The 1913 Alberta general election was held in March 1913. The writ was dropped on 25 March 1913 and election day was held 17 April 1913 to elect 56 members to the 3rd Alberta Legislature. Elections in two northern districts took place on 30 July 1913 to compensate for the remote location of the riding. The method to elect members was under the First Past the Post voting system with the exception of the Edmonton district which returned two members under a plurality block vote. The election was unusual with the writ period for the general election being a very short period of 23 days.

Premier Arthur Sifton led the Alberta Liberal Party into his first election as leader, after taking over from Alexander Rutherford. Premier Rutherford had resigned for his government's involvement in the Alberta and Great Waterways Railway Scandal but remained a sitting member. Sifton faced great criticism for calling the snap election, after ramming gerrymandered electoral boundaries through the legislature, running up the provincial debt and neglecting on promised railways. The Socialist Party carried the banner for labour- and farmer-minded voters in five constituencies; in others, Independent candidates were of distinctively leftist sentiment.

Edward Michener, the official opposition leader of the Conservative Party, ended up capitalizing on anger toward the Sifton government. He would lead the largest opposition to date in Alberta history. The Liberals would win a comfortable majority of seats despite being almost even in the popular vote.
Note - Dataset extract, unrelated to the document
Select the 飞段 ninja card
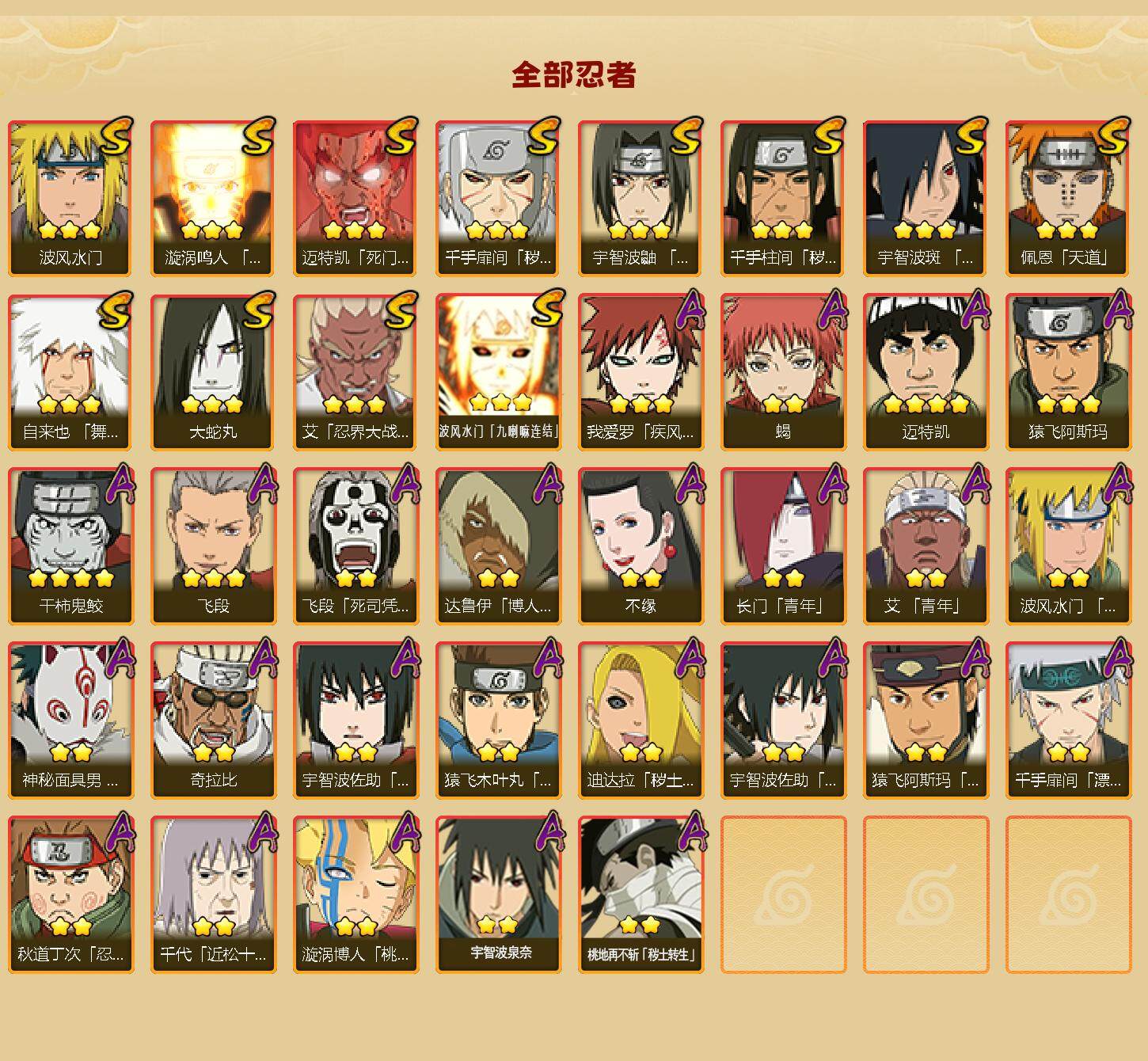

The Socialist Party vote would collapse and lose their only seat as Charles M. O'Brien went down to defeat at the hands of a Conservative.

Events leading to the election

The campaign

The writ of election was issued after a sitting of the house on the night of 25 March 1913. The premier dropped the election writ and dissolved the house after he ensured that the governments legislation on new electoral boundaries had been given Royal Assent. The new boundaries gave the Liberals an advantage, not only were they blatantly gerrymandered to their favour, but the opposition and even private citizens had a tough time figuring out what district they were in.

Day one of the campaign brought controversy as it was reported that Hotel organizers and Liquor establishments were being expected to donate generously to the Liberal campaign in order to get licence renewals for their establishments.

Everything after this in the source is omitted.